What this task involves.
Put the data lines, from the line with "Task: Tap the orange compare floating button" to the line with "Looking at the", both included, into a numbered list, skipping blank lines. Leave the pictures out.

* * *

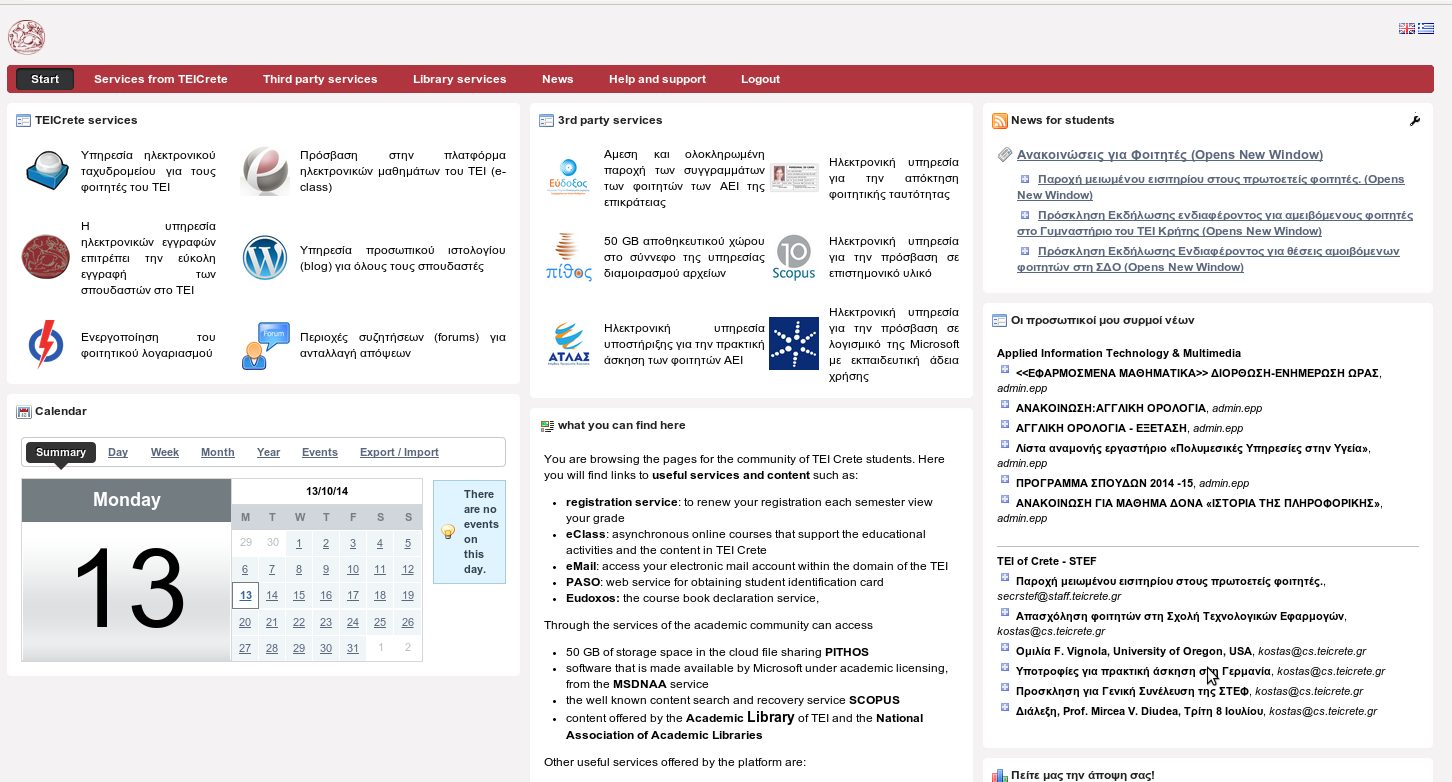Switch language with the Greek flag
The width and height of the screenshot is (1452, 782).
coord(1425,28)
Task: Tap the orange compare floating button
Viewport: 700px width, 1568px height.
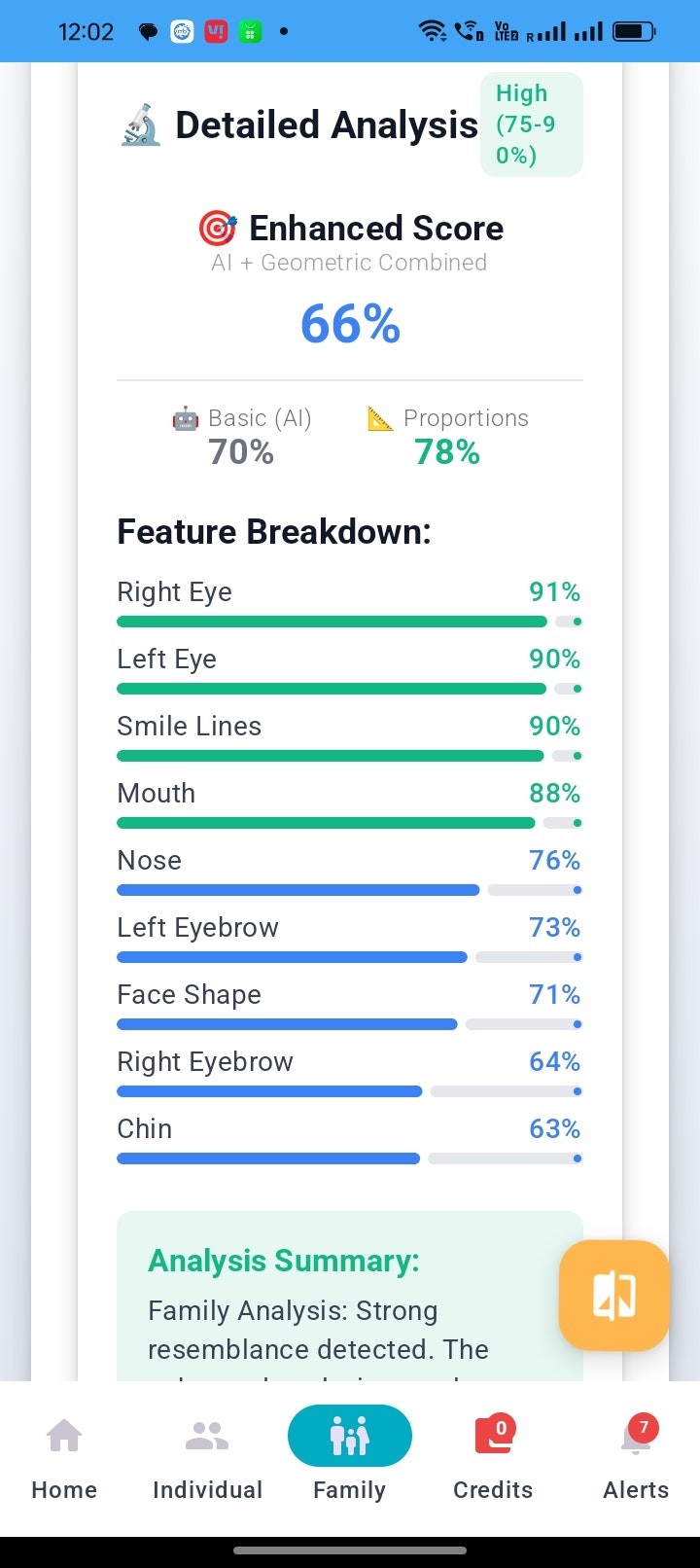Action: [613, 1295]
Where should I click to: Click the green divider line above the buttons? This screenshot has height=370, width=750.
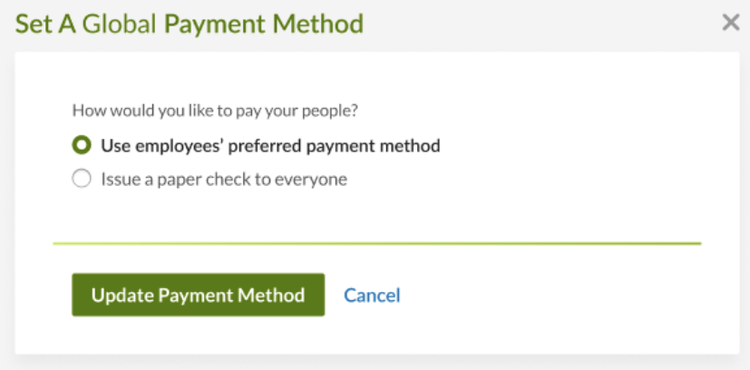377,243
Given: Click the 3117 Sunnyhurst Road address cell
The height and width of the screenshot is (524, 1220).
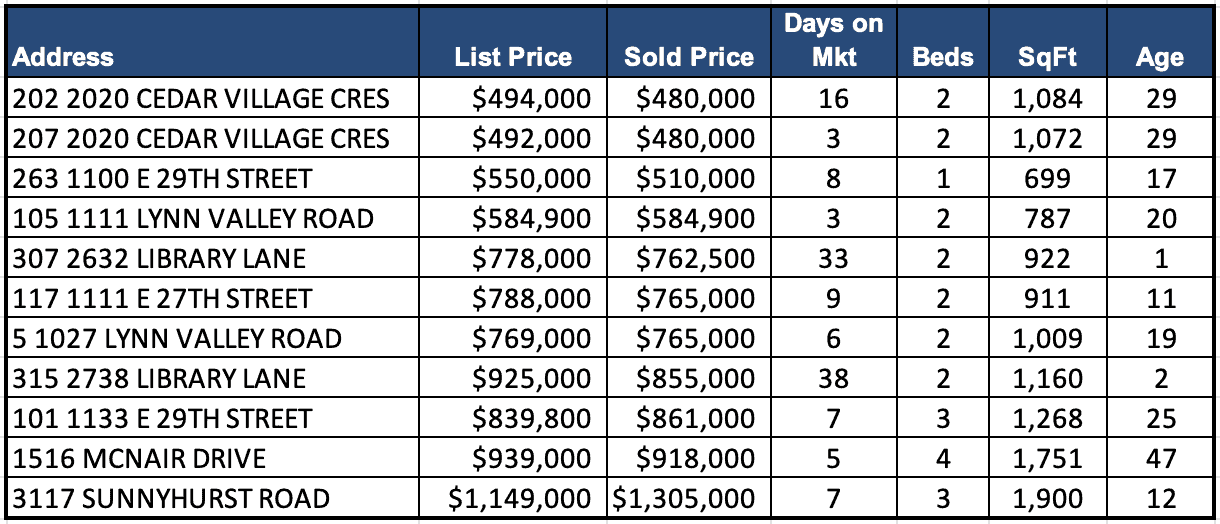Looking at the screenshot, I should tap(171, 498).
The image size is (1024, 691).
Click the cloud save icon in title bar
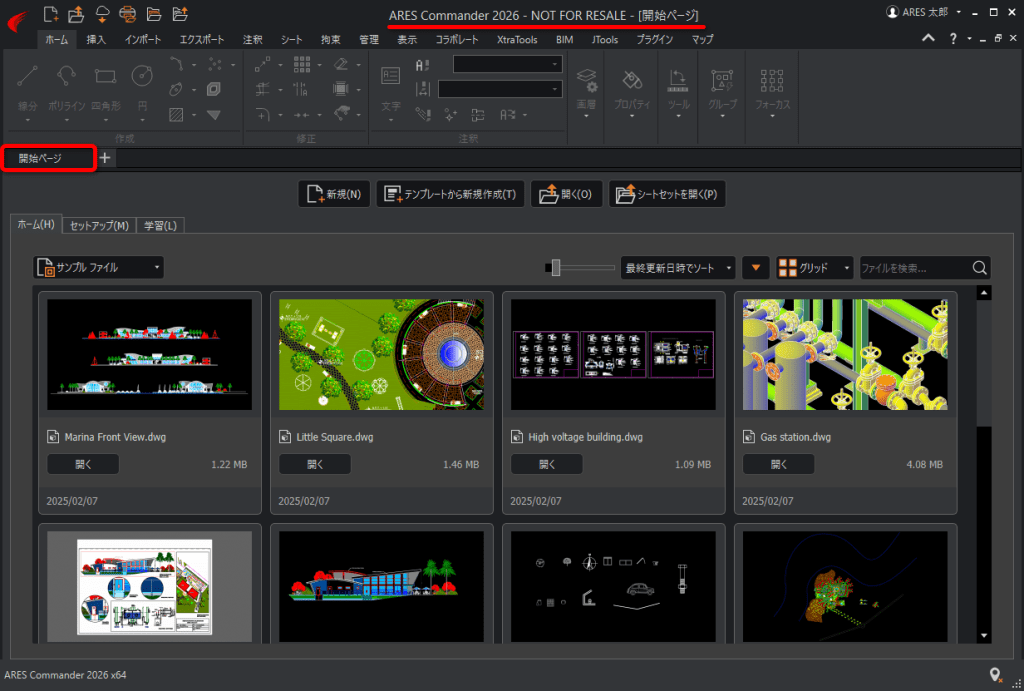pyautogui.click(x=102, y=13)
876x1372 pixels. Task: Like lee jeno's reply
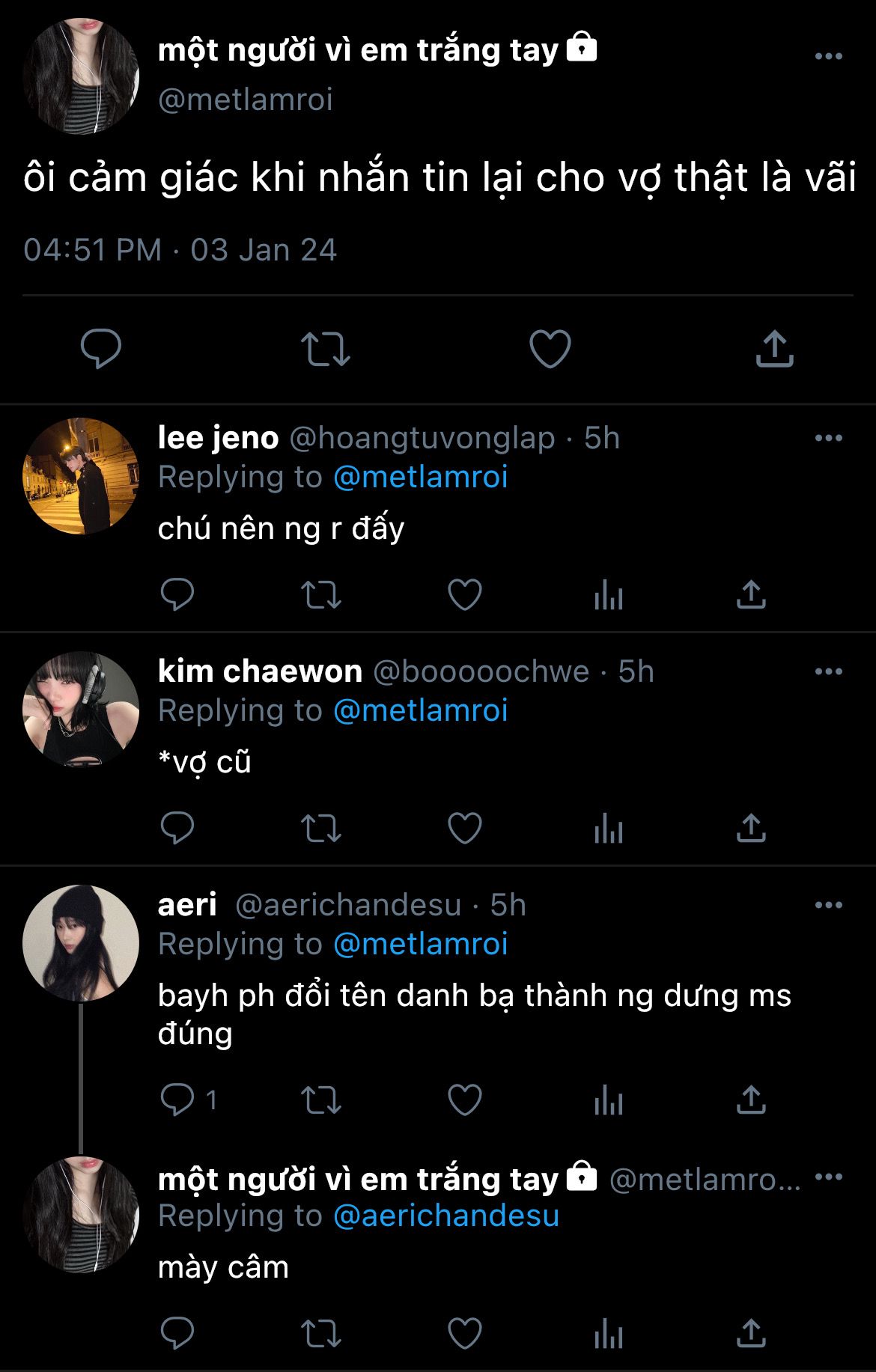tap(465, 595)
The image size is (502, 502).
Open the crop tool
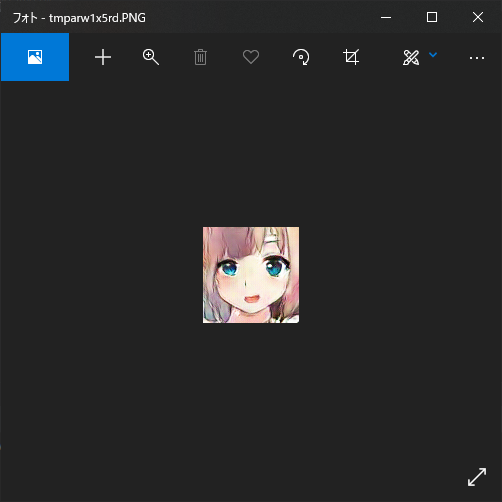tap(351, 57)
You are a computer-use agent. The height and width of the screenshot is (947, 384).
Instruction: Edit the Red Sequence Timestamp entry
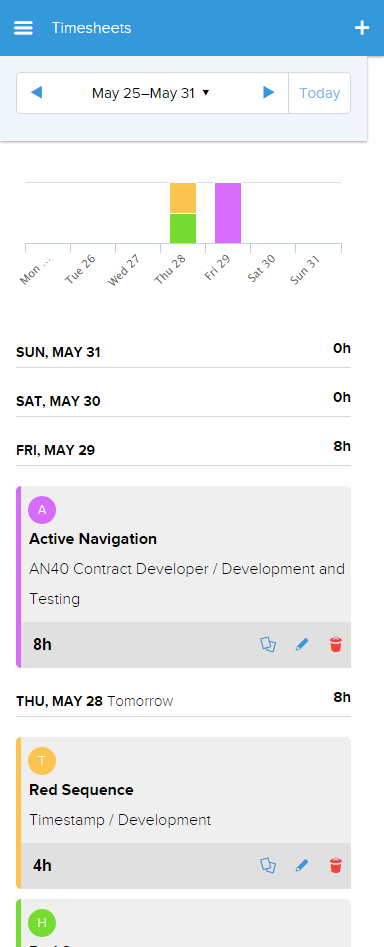(302, 866)
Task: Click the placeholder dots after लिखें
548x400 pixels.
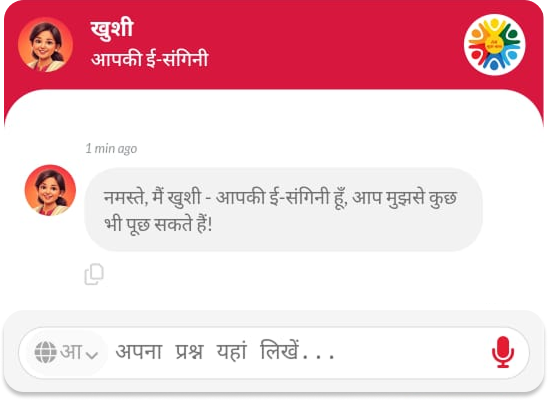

* * *

Task output.
1. Task: Tap the orange compare floating button
2. Viewport: 700px width, 1568px height.
3. Action: [613, 1295]
4. Where should I click to: Click the green divider line above the buttons? This screenshot has height=370, width=750.
5. 377,243
6. Given: Click the 3117 Sunnyhurst Road address cell
7. The height and width of the screenshot is (524, 1220).
8. Looking at the screenshot, I should tap(171, 498).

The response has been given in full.